The federal government should work to facilitate pivotal relationships with other suppliers, while also coordinating efforts to advance 5G initiatives at the federal, state and local levels, Turner Lee suggested. American telecom providers can’t afford any more deployment delays, she added, having already fallen behind their Chinese counterparts in the early days of the 5G competition. U.S. carriers have previously grappled with a variety of legislative and regulatory deployment barriers, such as pole-attachment permissions and electromagnetic spectrum allocation.

In the U.S., the Federal Communications Commission (FCC) manages spectrum — radio frequencies that determine the speed, latency and volume of data transfers in wireless networks. Because the federal government largely reserves midband spectrum for military and other uses, American carriers relied heavily on high-frequency millimeter wave (MM wave) in early 5G deployments. MM wave has fast speeds and low latency but limited range and reliability; it struggles, for example, to penetrate physical barriers, like walls, foliage and even precipitation. Chinese carriers, meanwhile, focused mostly on spectrum below 6 GHz (sub-6), which offers slower speeds but better coverage than MM wave.

In April 2019, the Defense Innovation Board, a civilian advisory board that provides technological recommendations to the U.S. Department of Defense, concluded that American carriers would need to deploy an impractically dense and costly population of base stations to achieve decent 5G coverage with MM wave. Instead, the board recommended the federal government open low-band and midband spectrum to carriers, enabling them to adopt multiband 5G strategies like their Chinese counterparts. Accordingly, the FCC has since moved to open sub-6 spectrum, removing or relocating existing users and systems and auctioning it off to carriers for commercial use.

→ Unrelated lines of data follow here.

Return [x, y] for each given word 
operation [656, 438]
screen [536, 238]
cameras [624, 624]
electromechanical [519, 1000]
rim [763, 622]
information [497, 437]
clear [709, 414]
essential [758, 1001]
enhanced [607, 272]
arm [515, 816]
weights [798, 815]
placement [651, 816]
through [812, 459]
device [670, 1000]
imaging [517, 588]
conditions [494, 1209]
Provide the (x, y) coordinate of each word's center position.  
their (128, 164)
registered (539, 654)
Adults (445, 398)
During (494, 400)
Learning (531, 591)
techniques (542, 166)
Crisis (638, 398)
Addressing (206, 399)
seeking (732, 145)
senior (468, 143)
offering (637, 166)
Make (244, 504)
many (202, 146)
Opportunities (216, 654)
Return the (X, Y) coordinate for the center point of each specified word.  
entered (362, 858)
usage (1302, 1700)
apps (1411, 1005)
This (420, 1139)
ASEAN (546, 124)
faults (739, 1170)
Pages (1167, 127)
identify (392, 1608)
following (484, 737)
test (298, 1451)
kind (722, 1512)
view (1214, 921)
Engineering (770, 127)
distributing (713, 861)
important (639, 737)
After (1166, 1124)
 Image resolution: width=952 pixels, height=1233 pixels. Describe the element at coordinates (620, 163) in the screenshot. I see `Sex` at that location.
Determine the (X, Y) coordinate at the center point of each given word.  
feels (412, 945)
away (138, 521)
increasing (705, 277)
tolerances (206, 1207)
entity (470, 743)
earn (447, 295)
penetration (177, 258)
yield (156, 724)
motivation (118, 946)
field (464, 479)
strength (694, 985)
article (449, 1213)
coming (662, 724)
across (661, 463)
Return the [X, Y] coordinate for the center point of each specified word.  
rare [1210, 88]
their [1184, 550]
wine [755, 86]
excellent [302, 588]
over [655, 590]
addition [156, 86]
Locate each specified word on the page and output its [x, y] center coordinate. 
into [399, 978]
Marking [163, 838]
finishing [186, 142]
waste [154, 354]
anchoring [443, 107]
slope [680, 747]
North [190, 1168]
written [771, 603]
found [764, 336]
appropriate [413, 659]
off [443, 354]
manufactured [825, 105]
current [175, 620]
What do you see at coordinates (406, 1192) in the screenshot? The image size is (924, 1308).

“I think the U.S. has gotten wiser: We’re now seeing low-band, midband and C-band spectrum released much more expeditiously,” Turner Lee said.

The United States must build on this momentum, she added, and avoid ceding further ground to China. Otherwise, it risks losing both the battle, over 5G deployment, and the war, over the application layer. “It is very important that we keep up the pace,” she said.